다단계 일관성 모델

초록

디퓨전 모델은 상대적으로 학습이 쉽지만 샘플 생성에 많은 단계가 필요합니다. 반면, 일관성 모델(Consistency Models)은 학습이 훨씬 어렵지만 단일 단계로 샘플을 생성할 수 있습니다. 본 논문에서는 **다단계 일관성 모델(Multistep Consistency Models)**을 제안합니다. 이는 일관성 모델(Song et al., 2023)과 TRACT(Berthelot et al., 2023)을 통합한 것으로, 일관성 모델과 디퓨전 모델 사이를 보간할 수 있습니다. 즉, 샘플링 속도와 샘플링 품질 간의 균형을 조절할 수 있습니다. 구체적으로, 1단계 일관성 모델은 기존의 일관성 모델과 동일하며, 무한대 단계(∞-step) 일관성 모델은 디퓨전 모델에 해당함을 보여줍니다. 다단계 일관성 모델은 실제로 매우 효과적으로 작동합니다. 샘플링 단계를 단일 단계에서 2~8단계로 늘림으로써, 더 높은 품질의 샘플을 생성하는 모델을 더 쉽게 학습할 수 있으며, 샘플링 속도 이점도 상당 부분 유지할 수 있습니다. 주목할 만한 결과로는, 일관성 증류(consistency distillation)를 통해 8단계에서 Imagenet 64에서 1.4 FID, Imagenet 128에서 2.1 FID를 달성했습니다. 또한, 본 방법이 텍스트-이미지 디퓨전 모델로 확장 가능하며, 원본 모델의 품질에 매우 근접한 샘플을 생성할 수 있음을 보여줍니다.

English

Diffusion models are relatively easy to train but require many steps to generate samples. Consistency models are far more difficult to train, but generate samples in a single step. In this paper we propose Multistep Consistency Models: A unification between Consistency Models (Song et al., 2023) and TRACT (Berthelot et al., 2023) that can interpolate between a consistency model and a diffusion model: a trade-off between sampling speed and sampling quality. Specifically, a 1-step consistency model is a conventional consistency model whereas we show that a infty-step consistency model is a diffusion model.

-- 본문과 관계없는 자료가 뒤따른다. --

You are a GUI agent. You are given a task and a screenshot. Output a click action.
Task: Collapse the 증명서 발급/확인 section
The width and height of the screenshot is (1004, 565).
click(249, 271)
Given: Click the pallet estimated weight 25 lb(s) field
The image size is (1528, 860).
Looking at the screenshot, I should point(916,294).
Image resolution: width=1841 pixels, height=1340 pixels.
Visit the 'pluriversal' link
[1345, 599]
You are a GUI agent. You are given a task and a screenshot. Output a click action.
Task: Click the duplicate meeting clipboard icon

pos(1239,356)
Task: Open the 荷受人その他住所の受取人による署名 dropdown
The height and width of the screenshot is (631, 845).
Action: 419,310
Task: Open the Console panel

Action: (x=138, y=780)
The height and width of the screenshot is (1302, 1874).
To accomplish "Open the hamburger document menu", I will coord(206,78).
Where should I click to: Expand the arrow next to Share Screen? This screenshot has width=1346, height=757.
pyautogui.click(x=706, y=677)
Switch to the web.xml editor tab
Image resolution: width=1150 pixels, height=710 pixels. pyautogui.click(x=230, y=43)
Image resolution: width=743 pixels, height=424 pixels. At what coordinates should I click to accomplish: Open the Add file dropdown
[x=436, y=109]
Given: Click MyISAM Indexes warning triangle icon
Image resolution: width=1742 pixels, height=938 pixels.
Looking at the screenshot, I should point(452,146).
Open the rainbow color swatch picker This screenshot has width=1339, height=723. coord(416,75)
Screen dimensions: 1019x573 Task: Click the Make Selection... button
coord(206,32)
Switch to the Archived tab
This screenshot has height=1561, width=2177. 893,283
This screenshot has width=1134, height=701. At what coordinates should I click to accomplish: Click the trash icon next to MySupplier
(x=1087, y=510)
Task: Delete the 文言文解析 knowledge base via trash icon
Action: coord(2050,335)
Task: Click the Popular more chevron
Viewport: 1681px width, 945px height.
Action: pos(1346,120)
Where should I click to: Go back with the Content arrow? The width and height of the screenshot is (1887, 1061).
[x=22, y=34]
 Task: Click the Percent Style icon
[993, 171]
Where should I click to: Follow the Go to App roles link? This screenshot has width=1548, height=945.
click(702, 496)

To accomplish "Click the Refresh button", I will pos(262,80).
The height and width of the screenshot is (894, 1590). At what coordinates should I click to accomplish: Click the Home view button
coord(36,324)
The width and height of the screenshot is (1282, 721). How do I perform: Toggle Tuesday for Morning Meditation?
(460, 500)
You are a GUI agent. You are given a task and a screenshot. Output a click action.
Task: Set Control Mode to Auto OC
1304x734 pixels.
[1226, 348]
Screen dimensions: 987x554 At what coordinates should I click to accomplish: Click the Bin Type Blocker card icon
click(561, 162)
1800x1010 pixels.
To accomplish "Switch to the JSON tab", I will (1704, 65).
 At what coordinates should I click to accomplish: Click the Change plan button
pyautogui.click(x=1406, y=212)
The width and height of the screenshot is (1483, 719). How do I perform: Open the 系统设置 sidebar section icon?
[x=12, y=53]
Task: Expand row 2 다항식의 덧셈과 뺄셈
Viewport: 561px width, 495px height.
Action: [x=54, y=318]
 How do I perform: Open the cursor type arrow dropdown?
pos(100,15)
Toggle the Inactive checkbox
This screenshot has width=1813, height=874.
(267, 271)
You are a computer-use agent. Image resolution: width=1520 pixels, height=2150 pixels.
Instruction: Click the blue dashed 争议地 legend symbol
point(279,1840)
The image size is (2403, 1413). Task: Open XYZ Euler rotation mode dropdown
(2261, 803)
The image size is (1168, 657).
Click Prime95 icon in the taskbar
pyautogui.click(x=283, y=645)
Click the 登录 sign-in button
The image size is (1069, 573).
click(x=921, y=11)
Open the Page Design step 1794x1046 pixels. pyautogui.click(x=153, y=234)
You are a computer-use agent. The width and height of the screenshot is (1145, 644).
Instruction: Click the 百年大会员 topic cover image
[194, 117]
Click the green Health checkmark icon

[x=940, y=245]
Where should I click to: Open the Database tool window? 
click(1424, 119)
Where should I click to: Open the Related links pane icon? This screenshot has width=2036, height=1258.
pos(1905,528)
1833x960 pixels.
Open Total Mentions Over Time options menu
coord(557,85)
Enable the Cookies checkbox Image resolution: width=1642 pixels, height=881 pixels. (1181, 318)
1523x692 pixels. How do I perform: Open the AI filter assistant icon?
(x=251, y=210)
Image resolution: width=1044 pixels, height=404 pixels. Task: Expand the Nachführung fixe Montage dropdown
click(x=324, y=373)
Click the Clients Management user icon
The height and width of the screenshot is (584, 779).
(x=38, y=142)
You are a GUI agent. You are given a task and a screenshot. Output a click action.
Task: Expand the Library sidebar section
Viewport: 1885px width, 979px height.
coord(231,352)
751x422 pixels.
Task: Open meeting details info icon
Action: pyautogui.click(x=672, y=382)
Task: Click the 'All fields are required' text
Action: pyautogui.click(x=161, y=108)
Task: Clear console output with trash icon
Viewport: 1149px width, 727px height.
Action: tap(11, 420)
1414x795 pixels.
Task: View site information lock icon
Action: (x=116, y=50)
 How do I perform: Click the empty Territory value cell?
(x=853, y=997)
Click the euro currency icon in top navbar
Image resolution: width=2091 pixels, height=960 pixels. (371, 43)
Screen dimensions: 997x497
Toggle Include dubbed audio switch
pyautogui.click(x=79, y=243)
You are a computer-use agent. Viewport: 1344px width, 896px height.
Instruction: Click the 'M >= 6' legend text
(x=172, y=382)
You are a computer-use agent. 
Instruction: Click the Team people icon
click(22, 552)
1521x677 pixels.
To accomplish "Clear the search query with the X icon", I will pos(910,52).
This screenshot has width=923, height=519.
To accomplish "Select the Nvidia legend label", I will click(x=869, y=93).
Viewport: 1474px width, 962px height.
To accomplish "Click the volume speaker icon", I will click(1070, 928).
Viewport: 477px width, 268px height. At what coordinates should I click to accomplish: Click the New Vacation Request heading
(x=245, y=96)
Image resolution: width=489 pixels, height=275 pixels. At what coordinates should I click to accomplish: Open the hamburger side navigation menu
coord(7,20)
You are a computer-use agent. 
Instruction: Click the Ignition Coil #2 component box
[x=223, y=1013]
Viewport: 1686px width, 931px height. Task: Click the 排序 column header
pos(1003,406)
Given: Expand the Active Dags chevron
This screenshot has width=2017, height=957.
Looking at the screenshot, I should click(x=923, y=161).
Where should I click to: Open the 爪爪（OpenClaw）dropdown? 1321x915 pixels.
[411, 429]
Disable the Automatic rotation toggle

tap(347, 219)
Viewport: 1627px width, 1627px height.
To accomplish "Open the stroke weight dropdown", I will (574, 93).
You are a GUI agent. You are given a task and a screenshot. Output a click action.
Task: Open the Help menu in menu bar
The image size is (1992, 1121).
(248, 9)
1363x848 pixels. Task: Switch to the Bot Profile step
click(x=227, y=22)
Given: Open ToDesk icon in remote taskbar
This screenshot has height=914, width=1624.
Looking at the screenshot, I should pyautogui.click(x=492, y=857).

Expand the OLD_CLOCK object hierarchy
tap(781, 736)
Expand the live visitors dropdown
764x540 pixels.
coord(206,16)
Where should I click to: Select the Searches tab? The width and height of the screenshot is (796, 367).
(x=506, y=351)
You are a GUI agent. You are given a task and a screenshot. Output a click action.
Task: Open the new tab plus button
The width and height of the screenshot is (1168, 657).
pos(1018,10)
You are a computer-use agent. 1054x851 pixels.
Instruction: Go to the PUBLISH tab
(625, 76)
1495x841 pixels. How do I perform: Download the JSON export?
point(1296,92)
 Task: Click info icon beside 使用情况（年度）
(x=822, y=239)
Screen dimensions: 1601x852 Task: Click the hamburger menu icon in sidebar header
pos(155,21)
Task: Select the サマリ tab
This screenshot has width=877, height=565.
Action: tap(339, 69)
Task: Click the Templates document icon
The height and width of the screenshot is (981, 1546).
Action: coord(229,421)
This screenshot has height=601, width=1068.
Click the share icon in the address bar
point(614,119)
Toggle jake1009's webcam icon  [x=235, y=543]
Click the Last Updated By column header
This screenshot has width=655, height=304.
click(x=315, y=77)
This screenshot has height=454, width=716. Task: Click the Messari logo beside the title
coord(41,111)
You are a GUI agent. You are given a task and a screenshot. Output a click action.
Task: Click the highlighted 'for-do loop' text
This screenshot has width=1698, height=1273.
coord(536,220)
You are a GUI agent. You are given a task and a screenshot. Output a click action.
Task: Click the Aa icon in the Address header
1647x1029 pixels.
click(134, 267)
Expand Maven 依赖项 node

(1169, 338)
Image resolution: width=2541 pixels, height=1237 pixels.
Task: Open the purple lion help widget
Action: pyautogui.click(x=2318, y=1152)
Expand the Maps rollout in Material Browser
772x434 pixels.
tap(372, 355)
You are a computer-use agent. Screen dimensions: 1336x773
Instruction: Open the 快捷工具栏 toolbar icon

Multistep Consistency Models work really well in practice. By increasing the sample budget from a single step to 2-8 steps, we can train models more easily that generate higher quality samples, while retaining much of the sampling speed benefits. Notable results are 1.4 FID on Imagenet 64 in 8 step and 2.1 FID on Imagenet128 in 8 steps with consistency distillation. We also show that our method scales to a text-to-image diffusion model, generating samples that are very close to the quality of the original model.